Problem statement: Extract every line in the listing that contains the word "Identify".

===

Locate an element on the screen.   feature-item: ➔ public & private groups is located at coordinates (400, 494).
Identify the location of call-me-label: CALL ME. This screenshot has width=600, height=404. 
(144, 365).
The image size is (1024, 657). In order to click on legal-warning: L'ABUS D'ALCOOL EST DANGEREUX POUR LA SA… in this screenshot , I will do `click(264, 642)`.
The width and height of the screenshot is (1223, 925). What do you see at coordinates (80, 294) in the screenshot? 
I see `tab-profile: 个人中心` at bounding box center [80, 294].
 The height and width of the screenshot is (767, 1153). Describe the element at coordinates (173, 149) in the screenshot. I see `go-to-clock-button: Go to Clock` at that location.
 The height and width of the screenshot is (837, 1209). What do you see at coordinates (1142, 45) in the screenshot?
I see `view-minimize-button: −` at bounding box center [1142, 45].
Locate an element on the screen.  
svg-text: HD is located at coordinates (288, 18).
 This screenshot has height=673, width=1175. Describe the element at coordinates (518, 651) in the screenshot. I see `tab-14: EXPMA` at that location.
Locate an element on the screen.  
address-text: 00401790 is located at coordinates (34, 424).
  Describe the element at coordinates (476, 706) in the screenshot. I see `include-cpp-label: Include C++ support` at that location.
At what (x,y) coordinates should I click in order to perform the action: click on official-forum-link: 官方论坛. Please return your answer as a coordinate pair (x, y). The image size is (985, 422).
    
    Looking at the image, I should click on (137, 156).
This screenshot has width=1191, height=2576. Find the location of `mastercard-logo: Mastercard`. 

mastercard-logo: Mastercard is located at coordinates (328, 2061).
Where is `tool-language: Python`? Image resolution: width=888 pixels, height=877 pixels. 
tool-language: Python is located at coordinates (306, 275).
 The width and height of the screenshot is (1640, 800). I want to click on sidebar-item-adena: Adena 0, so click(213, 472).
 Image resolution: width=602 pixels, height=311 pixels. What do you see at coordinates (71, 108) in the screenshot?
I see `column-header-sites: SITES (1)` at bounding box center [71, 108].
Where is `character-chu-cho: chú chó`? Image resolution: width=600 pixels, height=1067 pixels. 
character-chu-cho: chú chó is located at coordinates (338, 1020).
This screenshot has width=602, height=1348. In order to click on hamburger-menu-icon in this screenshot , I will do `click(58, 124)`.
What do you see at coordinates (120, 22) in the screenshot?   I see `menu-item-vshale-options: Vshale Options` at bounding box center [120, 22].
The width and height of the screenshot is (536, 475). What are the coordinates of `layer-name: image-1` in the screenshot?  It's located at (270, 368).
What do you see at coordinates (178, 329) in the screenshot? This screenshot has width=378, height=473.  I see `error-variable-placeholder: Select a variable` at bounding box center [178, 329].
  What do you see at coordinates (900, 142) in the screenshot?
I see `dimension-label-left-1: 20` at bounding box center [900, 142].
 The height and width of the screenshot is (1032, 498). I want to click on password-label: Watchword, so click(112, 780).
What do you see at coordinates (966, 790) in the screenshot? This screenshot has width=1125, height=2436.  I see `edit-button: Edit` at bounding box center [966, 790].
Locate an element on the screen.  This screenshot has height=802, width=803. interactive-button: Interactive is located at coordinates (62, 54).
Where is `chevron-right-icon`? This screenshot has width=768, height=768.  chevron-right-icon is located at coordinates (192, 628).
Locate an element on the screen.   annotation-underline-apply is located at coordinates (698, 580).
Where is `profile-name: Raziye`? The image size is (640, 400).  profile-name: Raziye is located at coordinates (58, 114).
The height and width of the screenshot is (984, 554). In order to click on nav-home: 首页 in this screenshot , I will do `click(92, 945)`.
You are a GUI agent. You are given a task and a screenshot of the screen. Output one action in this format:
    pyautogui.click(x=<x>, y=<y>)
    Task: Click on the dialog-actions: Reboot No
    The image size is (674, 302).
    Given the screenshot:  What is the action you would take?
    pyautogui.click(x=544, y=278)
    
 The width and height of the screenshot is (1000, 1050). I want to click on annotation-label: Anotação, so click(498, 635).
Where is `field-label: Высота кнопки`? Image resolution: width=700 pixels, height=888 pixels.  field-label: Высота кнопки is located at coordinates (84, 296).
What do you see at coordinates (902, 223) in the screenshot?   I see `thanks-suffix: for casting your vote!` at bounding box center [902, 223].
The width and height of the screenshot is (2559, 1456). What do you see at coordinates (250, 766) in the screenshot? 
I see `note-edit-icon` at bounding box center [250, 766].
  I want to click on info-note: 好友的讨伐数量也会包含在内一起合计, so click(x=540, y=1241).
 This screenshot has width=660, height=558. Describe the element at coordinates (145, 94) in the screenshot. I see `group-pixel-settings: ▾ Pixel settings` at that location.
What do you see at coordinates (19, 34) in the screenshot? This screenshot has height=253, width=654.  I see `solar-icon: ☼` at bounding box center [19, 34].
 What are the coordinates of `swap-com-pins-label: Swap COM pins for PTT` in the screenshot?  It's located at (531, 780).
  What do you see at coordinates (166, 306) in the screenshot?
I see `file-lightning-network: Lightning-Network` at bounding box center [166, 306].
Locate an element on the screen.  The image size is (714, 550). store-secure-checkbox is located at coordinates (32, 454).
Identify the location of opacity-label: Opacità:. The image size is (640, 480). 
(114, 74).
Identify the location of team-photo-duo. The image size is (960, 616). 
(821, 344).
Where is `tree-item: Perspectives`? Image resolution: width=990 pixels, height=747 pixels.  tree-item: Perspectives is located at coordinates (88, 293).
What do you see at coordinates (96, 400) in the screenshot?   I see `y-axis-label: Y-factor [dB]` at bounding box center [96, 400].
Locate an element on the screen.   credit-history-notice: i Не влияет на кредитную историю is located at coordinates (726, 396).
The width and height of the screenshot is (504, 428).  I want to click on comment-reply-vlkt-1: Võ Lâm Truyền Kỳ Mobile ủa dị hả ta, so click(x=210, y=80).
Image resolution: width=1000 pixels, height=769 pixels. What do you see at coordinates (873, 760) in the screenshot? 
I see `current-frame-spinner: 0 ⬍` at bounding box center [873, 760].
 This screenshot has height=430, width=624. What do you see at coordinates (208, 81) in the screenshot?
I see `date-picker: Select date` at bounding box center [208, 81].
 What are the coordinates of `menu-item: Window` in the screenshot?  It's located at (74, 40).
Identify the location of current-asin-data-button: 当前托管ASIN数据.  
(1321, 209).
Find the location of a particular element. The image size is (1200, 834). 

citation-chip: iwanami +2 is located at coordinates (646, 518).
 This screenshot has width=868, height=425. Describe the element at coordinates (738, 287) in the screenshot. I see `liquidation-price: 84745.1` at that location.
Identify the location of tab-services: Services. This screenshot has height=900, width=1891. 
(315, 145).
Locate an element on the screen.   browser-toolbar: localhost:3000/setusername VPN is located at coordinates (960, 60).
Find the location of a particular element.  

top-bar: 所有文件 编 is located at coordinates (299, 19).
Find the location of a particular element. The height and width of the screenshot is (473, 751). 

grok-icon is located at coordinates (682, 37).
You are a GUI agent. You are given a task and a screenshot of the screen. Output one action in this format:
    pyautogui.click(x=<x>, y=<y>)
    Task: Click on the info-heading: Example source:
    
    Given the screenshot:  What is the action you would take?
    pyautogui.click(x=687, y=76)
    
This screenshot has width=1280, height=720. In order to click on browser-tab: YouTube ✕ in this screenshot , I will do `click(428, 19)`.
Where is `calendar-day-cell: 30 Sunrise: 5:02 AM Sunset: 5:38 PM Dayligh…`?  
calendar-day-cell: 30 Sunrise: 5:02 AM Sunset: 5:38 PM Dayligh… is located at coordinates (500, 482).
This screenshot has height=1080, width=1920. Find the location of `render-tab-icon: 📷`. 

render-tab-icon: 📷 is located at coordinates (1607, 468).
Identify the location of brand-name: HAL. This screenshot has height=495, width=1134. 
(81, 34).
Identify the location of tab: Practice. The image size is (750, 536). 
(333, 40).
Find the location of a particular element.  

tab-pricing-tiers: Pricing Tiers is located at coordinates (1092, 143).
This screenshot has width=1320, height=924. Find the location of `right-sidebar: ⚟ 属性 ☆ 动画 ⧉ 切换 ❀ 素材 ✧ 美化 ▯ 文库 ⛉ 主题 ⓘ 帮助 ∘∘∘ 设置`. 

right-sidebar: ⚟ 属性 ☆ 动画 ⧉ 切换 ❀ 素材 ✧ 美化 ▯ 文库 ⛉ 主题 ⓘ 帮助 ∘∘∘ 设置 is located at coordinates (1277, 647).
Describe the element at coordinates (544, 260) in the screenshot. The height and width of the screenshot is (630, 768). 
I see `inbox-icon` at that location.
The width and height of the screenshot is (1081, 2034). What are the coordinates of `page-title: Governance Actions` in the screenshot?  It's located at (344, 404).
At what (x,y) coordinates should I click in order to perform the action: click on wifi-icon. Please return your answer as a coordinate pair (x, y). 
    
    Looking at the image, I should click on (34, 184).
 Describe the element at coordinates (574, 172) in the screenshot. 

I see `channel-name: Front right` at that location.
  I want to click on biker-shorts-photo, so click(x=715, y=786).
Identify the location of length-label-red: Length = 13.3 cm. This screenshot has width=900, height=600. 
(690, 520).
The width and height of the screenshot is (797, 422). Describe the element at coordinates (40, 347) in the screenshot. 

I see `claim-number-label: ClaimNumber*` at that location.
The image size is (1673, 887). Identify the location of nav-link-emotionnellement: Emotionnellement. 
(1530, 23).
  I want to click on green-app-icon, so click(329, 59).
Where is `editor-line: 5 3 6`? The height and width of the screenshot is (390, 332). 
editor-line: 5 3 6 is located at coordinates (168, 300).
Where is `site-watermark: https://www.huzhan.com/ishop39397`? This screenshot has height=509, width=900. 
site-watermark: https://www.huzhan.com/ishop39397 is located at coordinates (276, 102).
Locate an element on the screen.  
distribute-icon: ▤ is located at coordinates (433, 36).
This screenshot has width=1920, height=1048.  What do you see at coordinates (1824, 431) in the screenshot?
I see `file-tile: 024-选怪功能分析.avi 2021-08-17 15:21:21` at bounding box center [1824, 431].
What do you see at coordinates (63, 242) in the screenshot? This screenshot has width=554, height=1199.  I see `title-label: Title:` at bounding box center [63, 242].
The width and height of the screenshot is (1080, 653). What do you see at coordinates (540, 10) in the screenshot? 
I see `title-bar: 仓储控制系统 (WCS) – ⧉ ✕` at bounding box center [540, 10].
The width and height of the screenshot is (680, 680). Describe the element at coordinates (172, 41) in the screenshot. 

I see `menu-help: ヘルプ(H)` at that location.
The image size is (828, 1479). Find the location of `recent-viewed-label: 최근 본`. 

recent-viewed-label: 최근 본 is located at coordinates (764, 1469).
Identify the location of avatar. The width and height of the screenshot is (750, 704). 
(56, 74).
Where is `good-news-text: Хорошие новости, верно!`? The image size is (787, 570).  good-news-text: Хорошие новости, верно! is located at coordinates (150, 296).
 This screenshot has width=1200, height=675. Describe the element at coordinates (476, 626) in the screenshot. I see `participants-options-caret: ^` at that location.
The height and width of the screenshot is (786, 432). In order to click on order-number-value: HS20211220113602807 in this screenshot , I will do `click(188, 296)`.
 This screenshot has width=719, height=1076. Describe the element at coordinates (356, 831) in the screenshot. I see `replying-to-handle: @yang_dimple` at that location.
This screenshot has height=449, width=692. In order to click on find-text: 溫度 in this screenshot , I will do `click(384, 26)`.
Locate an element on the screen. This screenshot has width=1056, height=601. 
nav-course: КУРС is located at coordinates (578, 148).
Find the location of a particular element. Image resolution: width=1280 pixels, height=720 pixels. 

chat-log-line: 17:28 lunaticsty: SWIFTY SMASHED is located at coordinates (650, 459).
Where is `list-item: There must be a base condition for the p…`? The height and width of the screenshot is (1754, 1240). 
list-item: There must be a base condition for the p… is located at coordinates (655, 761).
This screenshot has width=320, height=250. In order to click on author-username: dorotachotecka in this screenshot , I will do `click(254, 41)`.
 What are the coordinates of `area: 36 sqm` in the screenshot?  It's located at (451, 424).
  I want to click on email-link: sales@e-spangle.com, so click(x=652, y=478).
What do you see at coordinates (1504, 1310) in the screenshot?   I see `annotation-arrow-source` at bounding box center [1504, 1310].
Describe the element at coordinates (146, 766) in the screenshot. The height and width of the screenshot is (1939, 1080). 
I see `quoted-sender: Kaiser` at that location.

===

Your solution:
Identify the location of call-me-label: CALL ME. This screenshot has width=600, height=404. 
Identify the location of opacity-label: Opacità:. The image size is (640, 480). 
Identify the location of team-photo-duo. The image size is (960, 616). 
Identify the location of current-asin-data-button: 当前托管ASIN数据.  
Identify the location of tab-services: Services. This screenshot has height=900, width=1891. 
Identify the location of brand-name: HAL. This screenshot has height=495, width=1134. 
Identify the location of tab: Practice. The image size is (750, 536). 
Identify the location of length-label-red: Length = 13.3 cm. This screenshot has width=900, height=600. 
The image size is (1673, 887). Identify the location of nav-link-emotionnellement: Emotionnellement. 
Identify the location of avatar. The width and height of the screenshot is (750, 704). 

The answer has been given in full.